The researchers used multiple imaging methods to create a holistic picture of the changes in muscle tissue, blood vessels and gene expression through four stages of recovery after mice had the arteries in their legs surgically narrowed to mimic the narrowing found in PAD patients. They published their results in the journal Theranostics.
"There are a lot of people who study PAD, so there are all these potential new therapies, but we don't see them in the clinics," said postdoctoral researcher Jamila Hedhli, the first author of the paper. "So the main goal of this paper is utilizing these landmarks to standardize our practice as researchers. How can we see if the benefit of certain therapies is really comparable if we are not measuring the same thing?"
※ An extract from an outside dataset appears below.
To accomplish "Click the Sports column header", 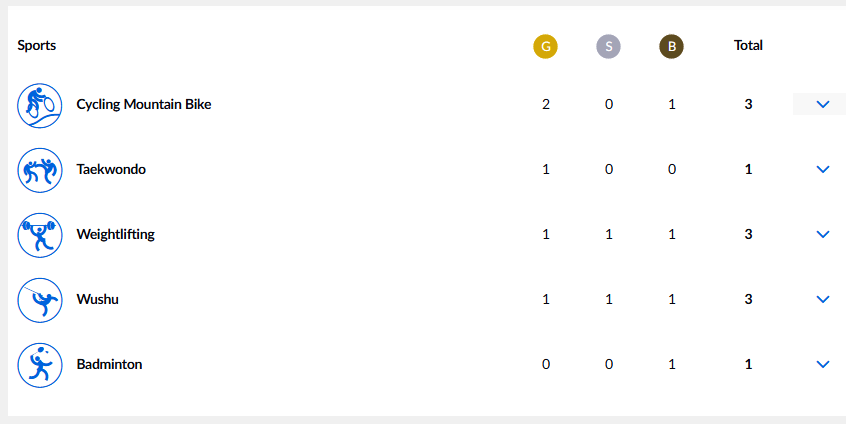I will coord(37,45).
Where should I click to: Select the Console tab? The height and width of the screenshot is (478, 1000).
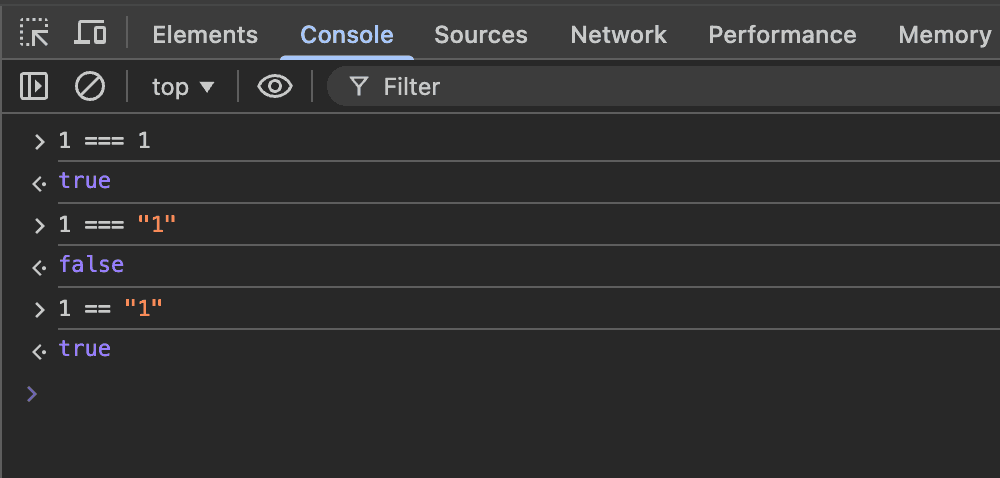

Dobrucki's group collaborated with bioengineering professor Michael Insana, chemistry professor Jefferson Chan and senior research scientist Iwona Dobrucka, the director of the Molecular Imaging Laboratory in the Beckman Institute for Advanced Science and Technology, to monitor the mice with a suite of imaging technologies that could be found in hospitals or clinics, including ultrasound, laser speckle contrast, photoacoustics, PET and more. Each method documented a different aspect of the mouse's response to the artery narrowing—anatomy, metabolism, muscle function, the formation of new blood vessels, oxygen perfusion and genetic activity.
By serially imaging the mice over time, the researchers identified key features and events over four phases of recovery.
"Each imaging method gives us a different aspect of the recovery of PAD that the other tools will not. So instead of looking at only one thing, now we're looking at a whole spectrum of the recovery," Hedhli said. "By looking at these landmarks, we're allowing scientists to use them as a tool to say 'At this point, I should see this happening, and if we add this kind of therapy, there should be an enhancement in recovery.'"
Though mice are an imperfect model for human PAD, each of the imaging platforms the researchers used can translate to human PAD patients, as well as to other diseases, Dobrucki said. Next, the researchers plan to map the landmarks of PAD in larger animals often used in preclinical studies, such as pigs, and ultimately in human patients.
"We are very interested in improving diagnosis and treatment," Hedhli said. "Many people are working to develop early diagnosis and treatment options for patients. Having standard landmarks for researchers to refer to can facilitate all of these findings, move them forward to clinic and, we hope, result in successful clinical trials."